(名前を書いた和紙を入れた桐箱を体内に納めている)
株式会社文化財マネージメントの宮本です。
地蔵菩薩像の修復も最終盤となってきました。
今回は、クラウドファンディングのリターンとしても設定してある、支援者名簿の納入についての模様をお伝えします。
まず建穂町内にて、クラウドファンディング支援者名と今回の修理記録を和紙に墨書きしました。
その後、吉備文化財修復所にて、和紙を巻き、体内の大きさに合わせて制作した桐箱へ納めました。
(名前を書いた和紙を巻いている)
(巻いた和紙を桐箱に納めている)
この桐箱を体内に納入し、頭部を取り付けました。
(桐箱を体内に納めた状態)
(頭部を取り付けている)
なお、像の頭部などが白くなっていることに、皆さんも気付かれたかと思います。
これは、過去の修理塗膜を落とした頭部、手先、足先に、白色顔料である胡粉(ごふん)を膠水で溶いた「胡粉下地」を塗ったためです。

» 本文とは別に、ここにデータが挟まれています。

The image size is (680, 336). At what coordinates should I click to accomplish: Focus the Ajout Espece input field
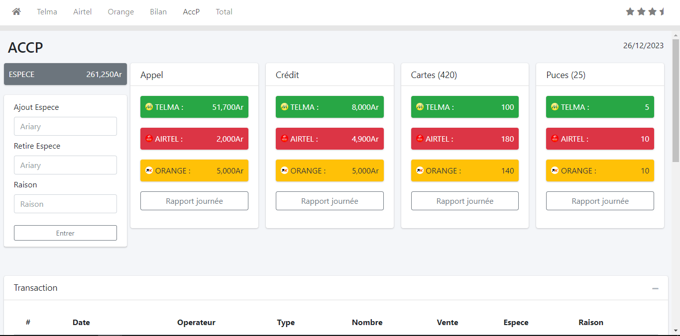tap(65, 126)
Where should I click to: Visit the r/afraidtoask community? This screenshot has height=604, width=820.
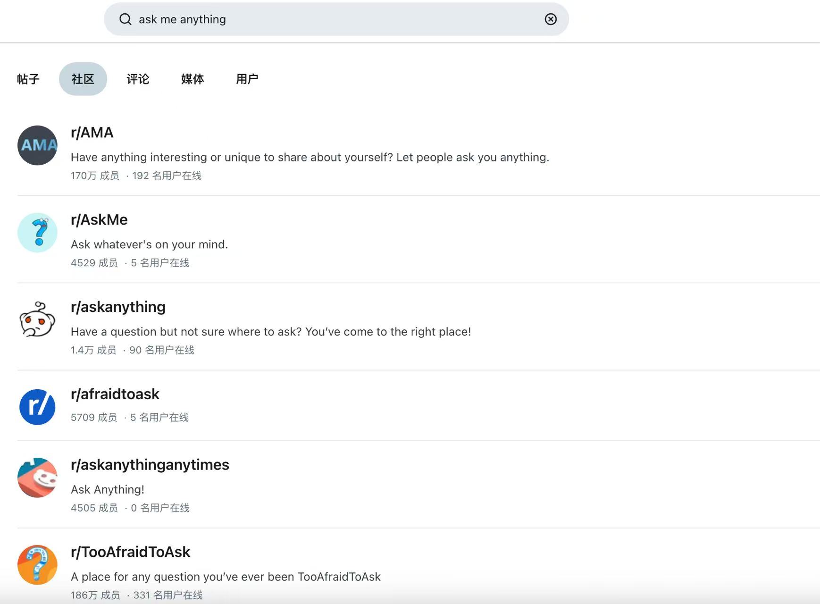[115, 394]
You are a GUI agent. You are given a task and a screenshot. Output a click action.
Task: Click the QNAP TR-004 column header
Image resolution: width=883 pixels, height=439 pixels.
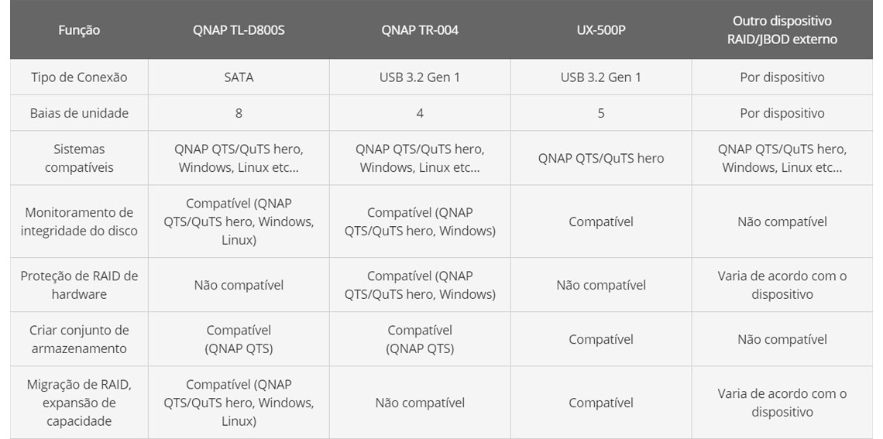point(420,31)
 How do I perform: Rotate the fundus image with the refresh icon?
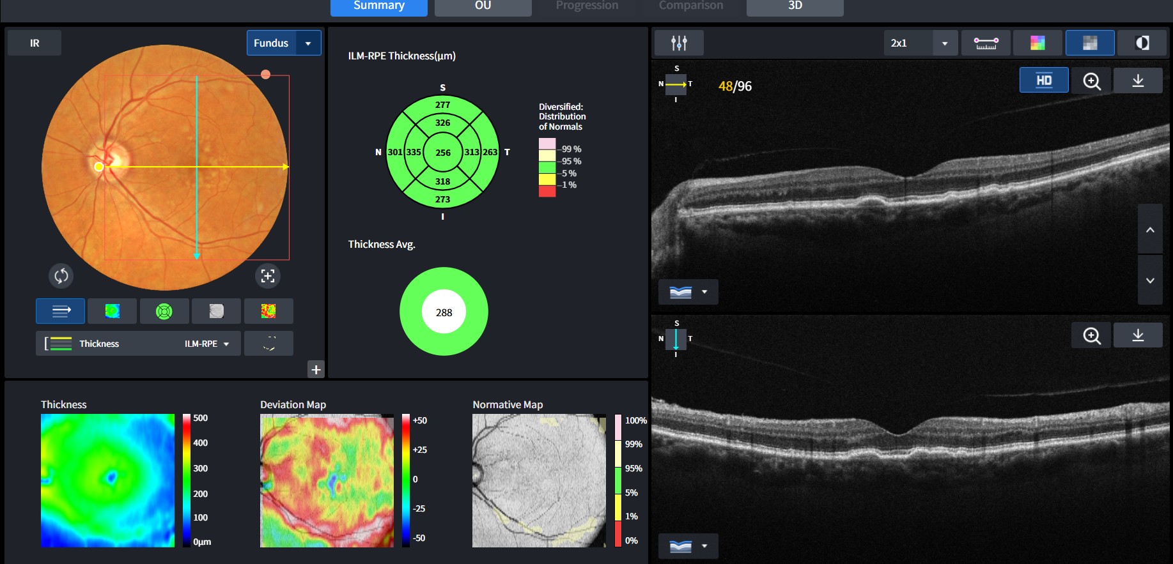point(61,276)
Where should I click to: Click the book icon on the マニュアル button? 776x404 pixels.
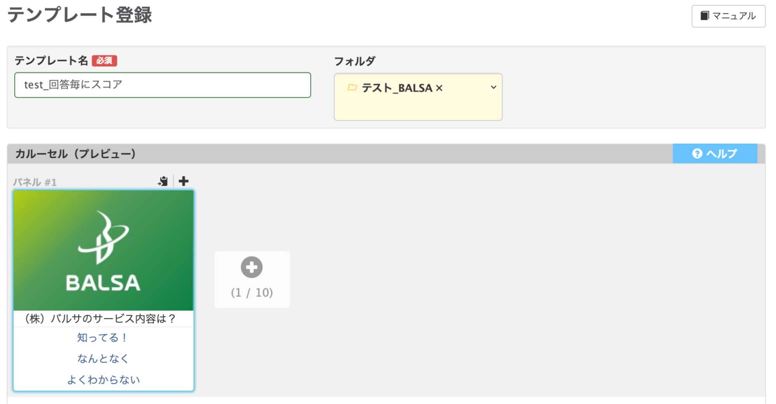click(705, 16)
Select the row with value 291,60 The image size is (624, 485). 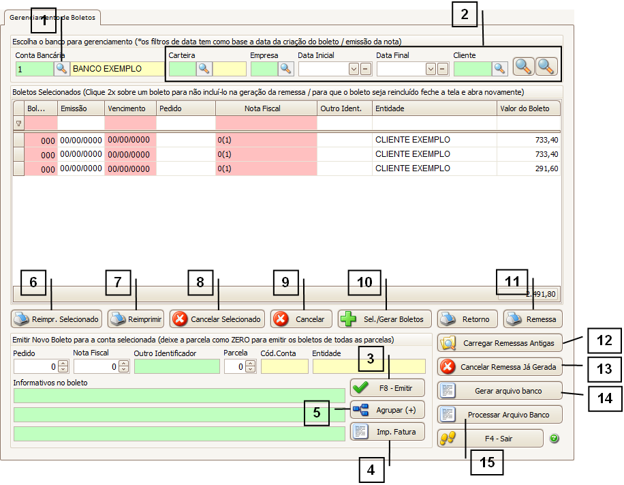286,168
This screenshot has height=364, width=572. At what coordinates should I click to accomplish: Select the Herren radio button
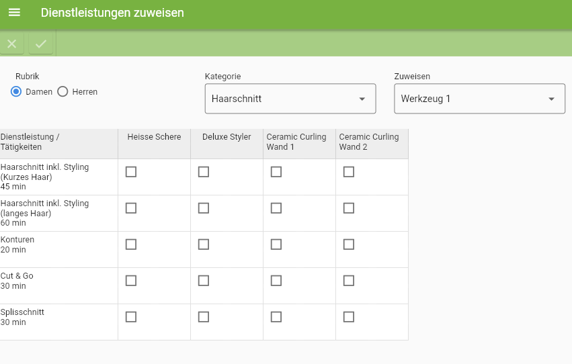(63, 91)
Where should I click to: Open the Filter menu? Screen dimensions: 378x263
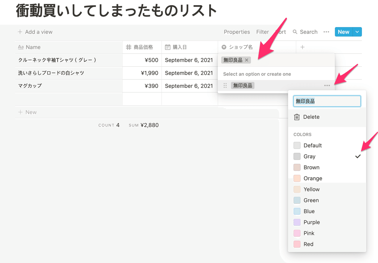click(262, 32)
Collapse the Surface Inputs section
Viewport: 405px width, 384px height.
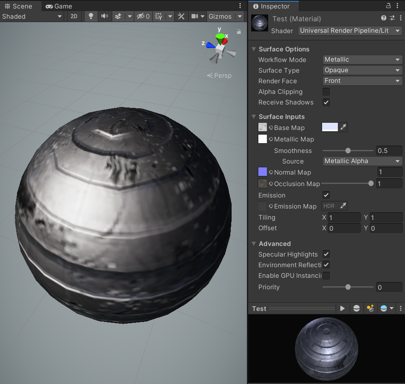point(254,117)
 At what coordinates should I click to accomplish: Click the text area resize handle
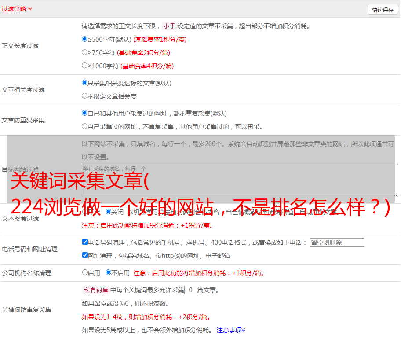(396, 194)
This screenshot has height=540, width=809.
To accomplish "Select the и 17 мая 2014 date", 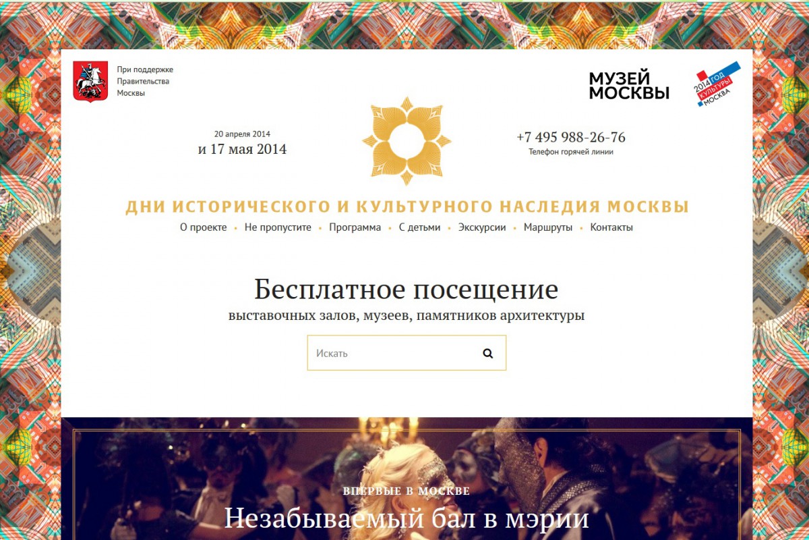I will 242,149.
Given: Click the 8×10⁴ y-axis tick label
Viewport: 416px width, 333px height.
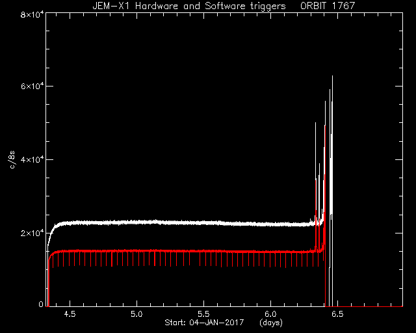Looking at the screenshot, I should (x=32, y=14).
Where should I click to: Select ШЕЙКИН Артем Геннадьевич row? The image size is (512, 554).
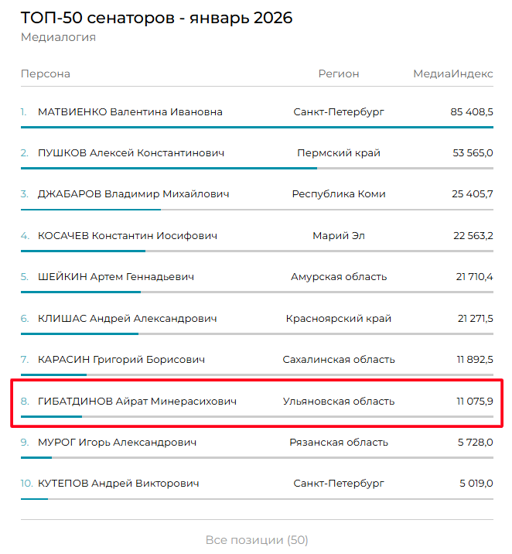[x=116, y=277]
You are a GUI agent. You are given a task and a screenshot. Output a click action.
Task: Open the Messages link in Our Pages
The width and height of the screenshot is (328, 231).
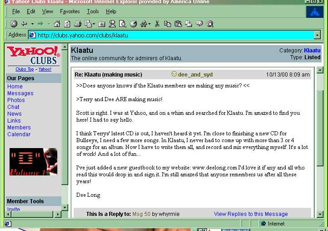[x=20, y=93]
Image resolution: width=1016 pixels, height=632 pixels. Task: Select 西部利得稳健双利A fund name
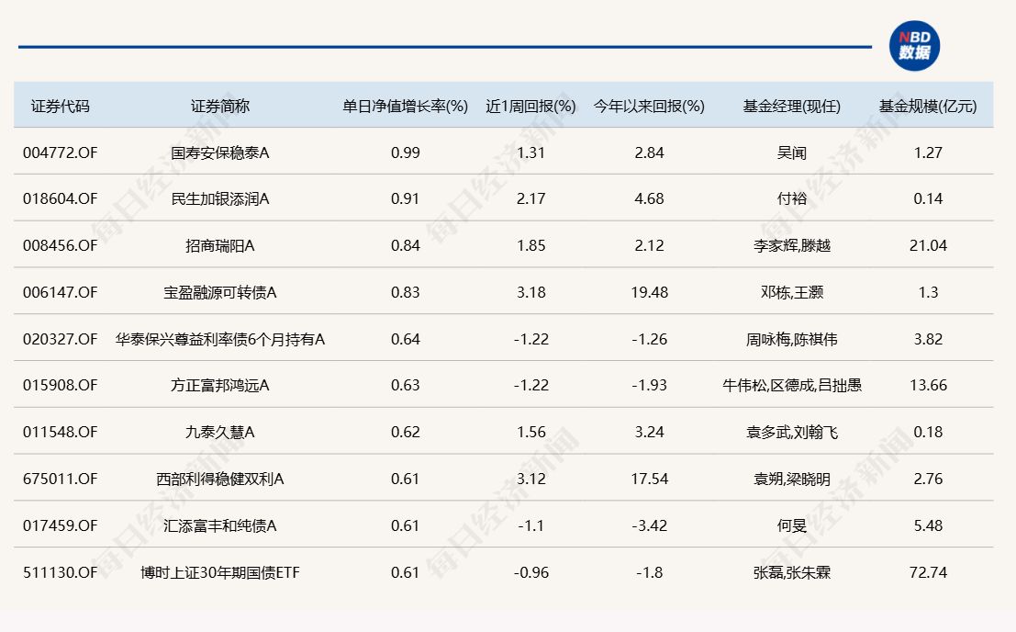[x=220, y=479]
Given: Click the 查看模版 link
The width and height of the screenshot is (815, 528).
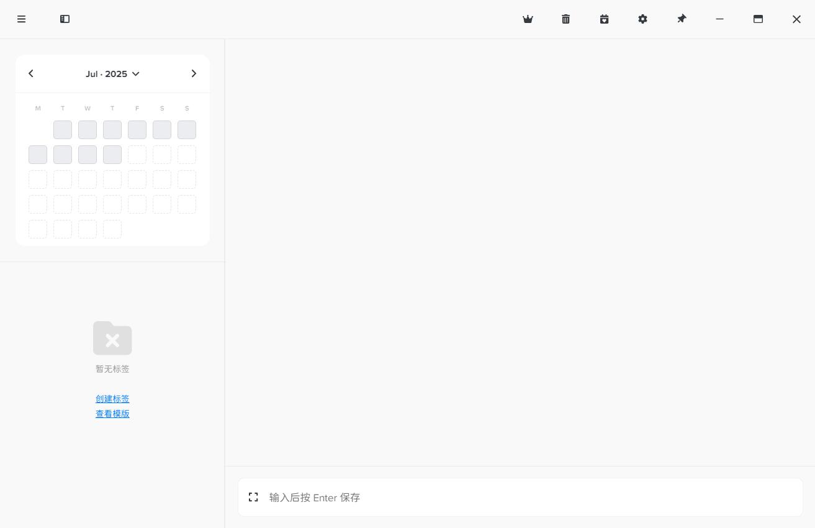Looking at the screenshot, I should pyautogui.click(x=112, y=414).
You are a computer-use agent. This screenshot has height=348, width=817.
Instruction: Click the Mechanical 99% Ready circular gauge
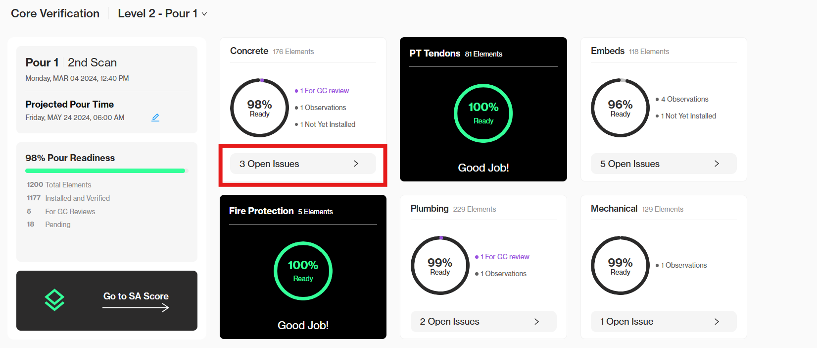coord(621,266)
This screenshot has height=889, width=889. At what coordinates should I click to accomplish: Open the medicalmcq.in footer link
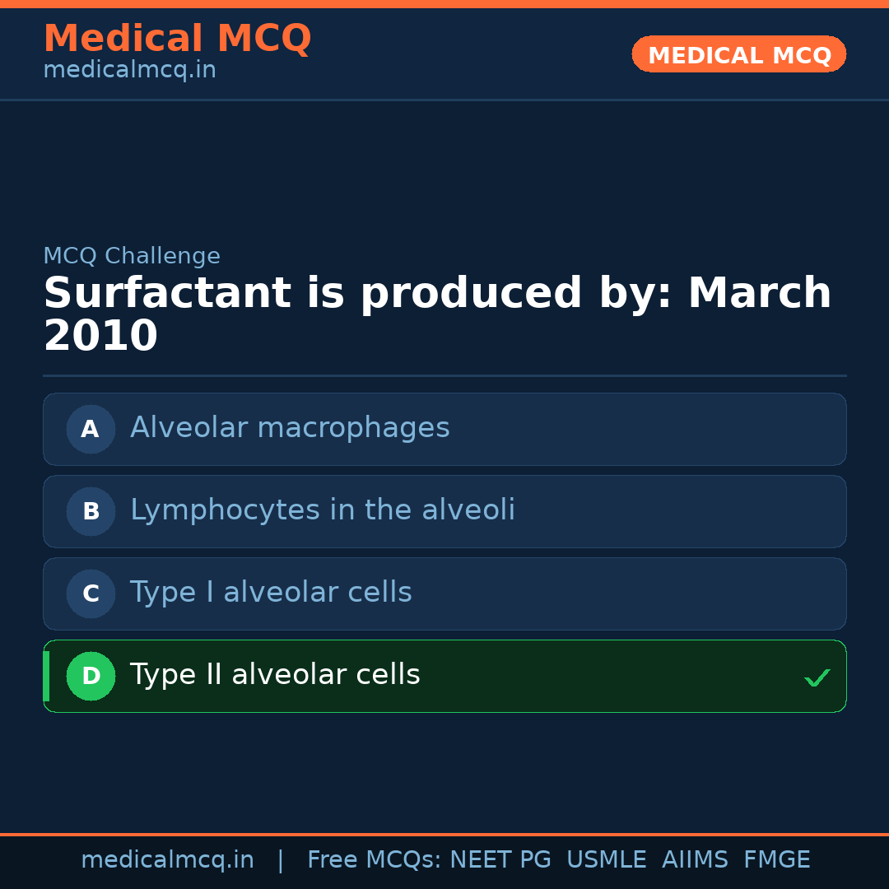coord(168,859)
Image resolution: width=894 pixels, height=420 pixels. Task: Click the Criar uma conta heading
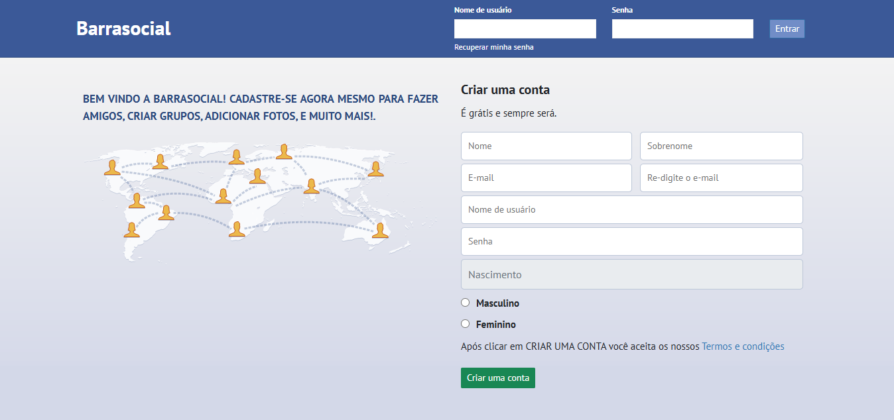507,89
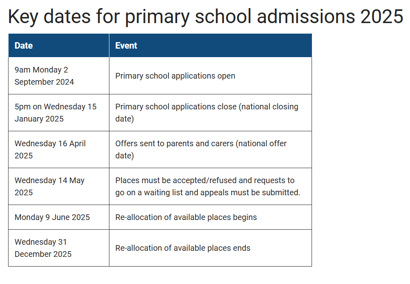410x284 pixels.
Task: Click the Re-allocation of available places ends cell
Action: tap(183, 248)
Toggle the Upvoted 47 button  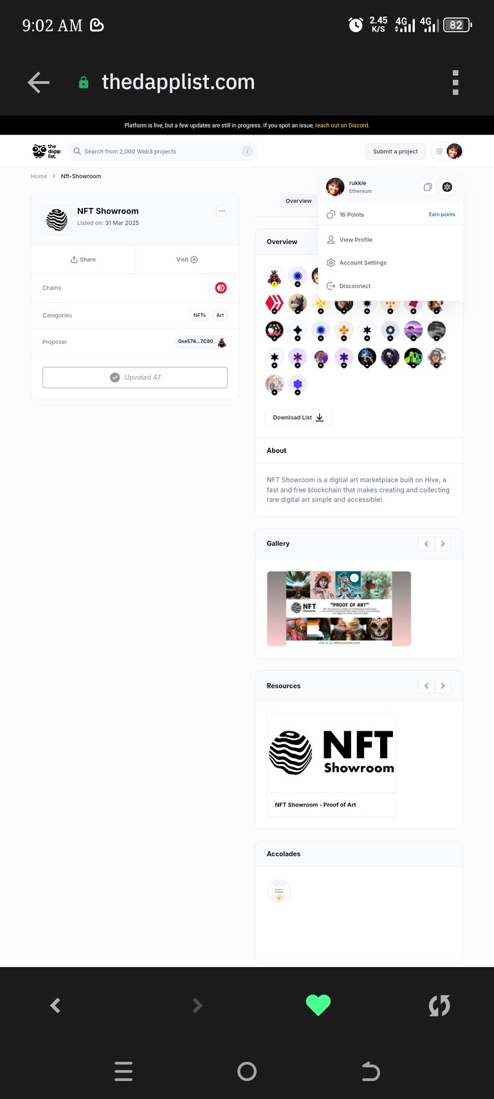pos(135,377)
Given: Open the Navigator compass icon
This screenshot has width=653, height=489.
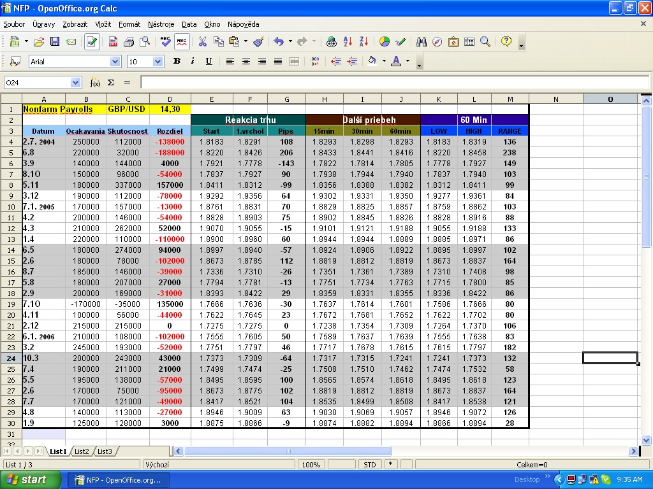Looking at the screenshot, I should click(437, 42).
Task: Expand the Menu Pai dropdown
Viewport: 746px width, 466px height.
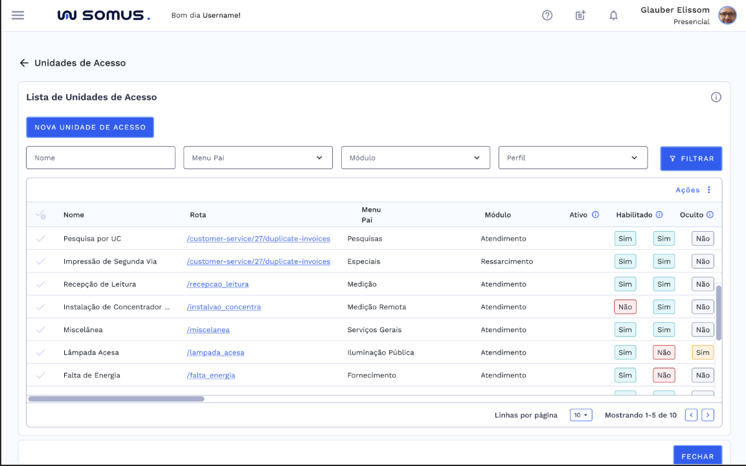Action: pos(258,158)
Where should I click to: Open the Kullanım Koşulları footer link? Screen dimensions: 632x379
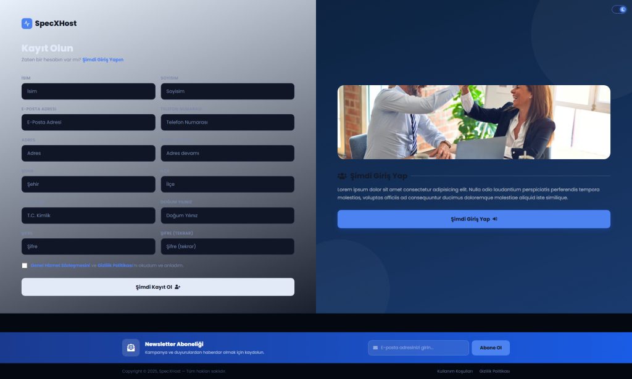click(x=455, y=371)
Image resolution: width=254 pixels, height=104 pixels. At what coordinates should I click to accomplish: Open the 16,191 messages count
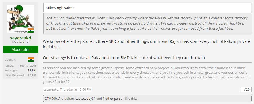click(x=32, y=71)
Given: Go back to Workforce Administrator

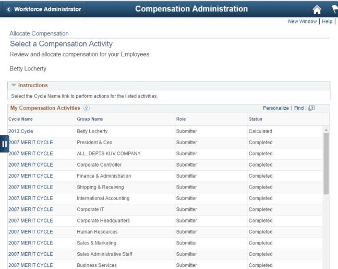Looking at the screenshot, I should pos(43,9).
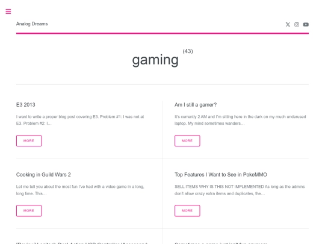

修復前に建穂の皆さんが持っていたイメージを尊重し、元の雰囲気から極端な変化がないように、金色に仕上げるための前段階の状態です。
漆塗りなどだと後に剥がすことが困難なので、後年必要になった際には取り除くことも可能な方法を選択しています。
仏像の修復の一般的な周期からいうと、この像も200年300年後にまた修復がなされると思います。
そのときに、皆さんのお名前は未来の人の目に触れることになろうかと思います。
いわばタイムカプセルですね。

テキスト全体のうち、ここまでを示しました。